Cette danse macabre, médiévale ou contemporaine, répond à la vision aiguisée d’une mort fatale et commune aux êtres vivants, qu’on soit capitaine ou femme au foyer. Une manifestation collective, entraînant tôt ou tard les vivants vers le tombeau, d’êtres qui s’essaient à cette danse des morts… Une solidarité étrange sur le chemin des pas inéluctables qui conduisent à la mort, et cheminement immobile, selon Stuart Seide à propos de  cette pièce.

Picturale, littéraire ou poétique, elle est d’abord mentale pour ce couple d’époux amers. Jean Alibert est un Capitaine Fracasse théâtral, autoritaire et cassant, machiste et cynique au possible ; il n’hésite pas à en rajouter sur sa partition méchante et loufoque: voix forte et puissante, postures figées, conquérant assis ou debout,  il fait aussi, impatient, les cent pas sur le plateau.Les yeux exorbités, ce clown farcesque, quand il s’abstrait du monde, tombe brutalement, sans considération pour l’autre. Il fait face à une épouse qu’il n’aime plus (Hélène Theunissen), un peu effacée face au portrait en majesté du Capitaine.
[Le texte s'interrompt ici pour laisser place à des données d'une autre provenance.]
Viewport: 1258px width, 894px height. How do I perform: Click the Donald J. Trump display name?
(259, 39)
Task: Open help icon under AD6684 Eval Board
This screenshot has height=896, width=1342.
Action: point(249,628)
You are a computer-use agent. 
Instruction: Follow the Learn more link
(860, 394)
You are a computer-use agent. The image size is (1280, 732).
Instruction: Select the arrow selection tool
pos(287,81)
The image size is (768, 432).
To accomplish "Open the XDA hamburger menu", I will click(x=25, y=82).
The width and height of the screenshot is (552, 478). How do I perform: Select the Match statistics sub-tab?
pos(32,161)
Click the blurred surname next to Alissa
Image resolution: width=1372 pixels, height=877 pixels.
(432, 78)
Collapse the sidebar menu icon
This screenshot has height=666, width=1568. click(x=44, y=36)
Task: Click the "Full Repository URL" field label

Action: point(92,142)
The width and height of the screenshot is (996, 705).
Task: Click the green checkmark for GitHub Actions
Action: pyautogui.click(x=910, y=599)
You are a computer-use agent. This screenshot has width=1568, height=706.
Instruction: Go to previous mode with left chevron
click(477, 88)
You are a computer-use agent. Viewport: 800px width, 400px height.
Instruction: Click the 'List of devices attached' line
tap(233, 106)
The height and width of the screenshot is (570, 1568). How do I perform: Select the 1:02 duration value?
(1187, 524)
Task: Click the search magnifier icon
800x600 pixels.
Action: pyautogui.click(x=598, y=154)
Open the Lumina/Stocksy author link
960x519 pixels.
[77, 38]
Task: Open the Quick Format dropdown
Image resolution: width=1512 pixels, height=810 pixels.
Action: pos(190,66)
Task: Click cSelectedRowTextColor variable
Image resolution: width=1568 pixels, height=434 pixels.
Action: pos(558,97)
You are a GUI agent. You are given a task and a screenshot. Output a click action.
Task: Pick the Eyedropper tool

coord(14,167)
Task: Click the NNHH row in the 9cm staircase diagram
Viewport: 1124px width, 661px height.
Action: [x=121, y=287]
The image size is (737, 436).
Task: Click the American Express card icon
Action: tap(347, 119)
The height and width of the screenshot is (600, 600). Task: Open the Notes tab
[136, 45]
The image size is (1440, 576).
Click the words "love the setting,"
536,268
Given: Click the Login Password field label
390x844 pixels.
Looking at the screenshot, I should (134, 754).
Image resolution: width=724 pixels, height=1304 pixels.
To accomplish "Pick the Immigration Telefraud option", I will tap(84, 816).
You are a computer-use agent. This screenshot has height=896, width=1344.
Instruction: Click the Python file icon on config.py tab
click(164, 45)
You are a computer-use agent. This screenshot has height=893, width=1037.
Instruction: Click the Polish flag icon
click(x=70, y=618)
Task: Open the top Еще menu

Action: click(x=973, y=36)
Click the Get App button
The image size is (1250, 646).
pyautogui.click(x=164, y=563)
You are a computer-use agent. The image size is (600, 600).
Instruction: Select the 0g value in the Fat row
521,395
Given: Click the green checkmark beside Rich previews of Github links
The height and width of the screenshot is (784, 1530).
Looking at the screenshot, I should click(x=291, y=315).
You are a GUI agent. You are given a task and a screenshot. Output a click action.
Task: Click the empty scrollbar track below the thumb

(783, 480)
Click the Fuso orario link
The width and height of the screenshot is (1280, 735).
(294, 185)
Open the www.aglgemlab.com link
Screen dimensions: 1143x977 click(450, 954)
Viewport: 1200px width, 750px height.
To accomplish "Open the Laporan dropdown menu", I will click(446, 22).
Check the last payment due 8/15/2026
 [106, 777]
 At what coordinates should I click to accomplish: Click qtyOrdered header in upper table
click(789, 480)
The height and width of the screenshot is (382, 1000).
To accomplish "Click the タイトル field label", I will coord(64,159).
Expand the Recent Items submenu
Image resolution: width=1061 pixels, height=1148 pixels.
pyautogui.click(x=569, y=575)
Quant à leur ami ( Pierre Baux), observateur, acteur et commentateur égaré, il est aussi leur confident privilégié mais n’adhère pas à leur comportement immature et à leur désir cruel de blesser et d’humilier. Rage sourde et cris de fureur: la vie à deux fait mal et il n’est guère aisé de fuir.

 Une Danse de mort précise et éloquente, une sarabande divertissante au goût amer.

 Véronique Hotte

 Théâtre de la Reine Blanche, scène des arts et des sciences, 2 bis Passage Ruelle Paris XVIIIème, du 27 septembre au  29 octobre. T : 01 40 05 06 96.